Выбрать главу

— Да буквально на днях. Помнишь, у нас дерево ветром поломало? Ветка еще на дорогу свалилась?

А у нас поломало дерево? Я была так занята штурмом прокуратуры, что ничего не замечала вокруг. Но ураган, и правда, был, вроде бы…

Она повернулась ко мне.

— Ага, не помнишь, — совершенно правильно прочла она по моему лицу ответ. — Неудивительно. Я тебя вообще эти несколько дней поймать не могу. В общем, Кристиан ветку эту с дороги убрал и дерево спилил.

Кристиан…

— Ну вот, пока убирал да пилил, я ему кофе сварила! — улыбнулась она. — Дважды сварила, он добавку попросил. Долго возился, — пояснила Инэс.

Долго возился…

— Он тебе нравится? — прямо спросила я.

— Очень, — просияла она, становясь в этот миг такой красивой, что у меня защемило сердце.

Что Инэс говорила дальше, я уже не слышала. Я искала плюсы в имеющейся ситуации. И даже нашла. Если Васкес ей увлекся, то есть большая вероятность, что и штрафа не будет…

Всё прекрасно! Отлично даже! Её счастье и безопасность — не это ли самое главное?

Соберись! И слушай, что тебе говорят, Лици!

Что-то стукнуло в окно, и я шагнула ближе — посмотреть, что там такое? Ну и спрятать от Инэс свою физиономию — не получалось у меня с ней совладать. Только вот и Инэс решила посмотреть в окно вместе со мной.

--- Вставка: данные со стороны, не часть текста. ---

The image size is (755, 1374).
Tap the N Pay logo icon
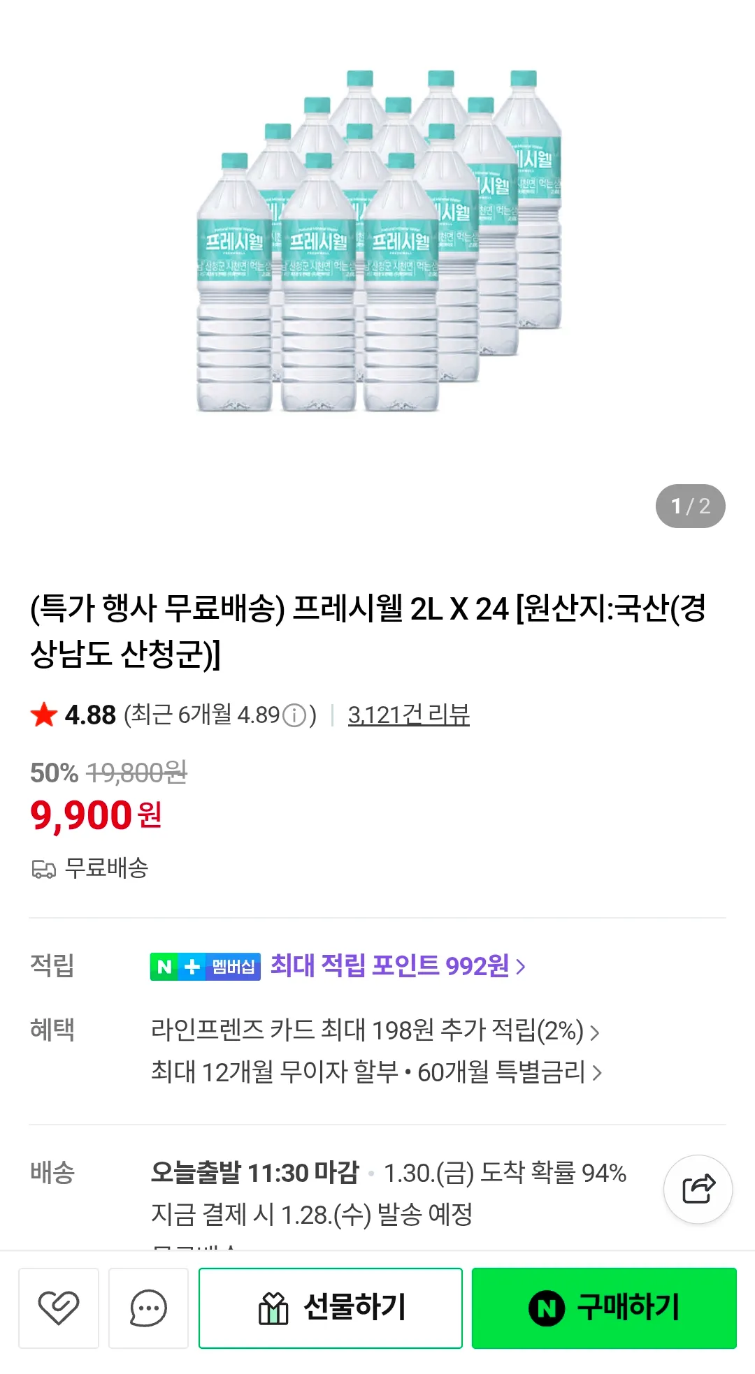click(547, 1308)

— Смотри-ка, это же наша сова! — удивилась она. — Я, конечно, не эксперт, но мне почему-то кажется, что она нервничает…

Птица, действительно, вела себя беспокойно. Трясла крыльями, вертела головой и переминалась с лапы на лапу на узком оконном отливе.

И там, в кабинете прокурора, на менталиста напала она, еще и подруг привела. Выходит, действительно нервничает! Из-за меня! Нельзя нервировать сов — они посланницы Богини и великое благословение нашего королевства.

Я улыбнулась птице и даже попыталась мысленно перед ней извиниться. Всё-всё, я в полном порядке. Я не расстроена, честное слово, я счастлива как никогда!

Кажется, сработало. Сказав своё излюбленное «уху-ху», сова взмахнула крыльями и, оттолкнувшись лапами, улетела на сосну.

— Упорхнула, — заметила Инэс, а я посмотрела на неё, любуясь изящным профилем.

Художник, она и сама была как картинка. Прокурор или кто-то другой, она заслуживает быть любимой.

— Я счастлива, что он тебе нравится. И я очень рада за тебя, — твердо сказала я.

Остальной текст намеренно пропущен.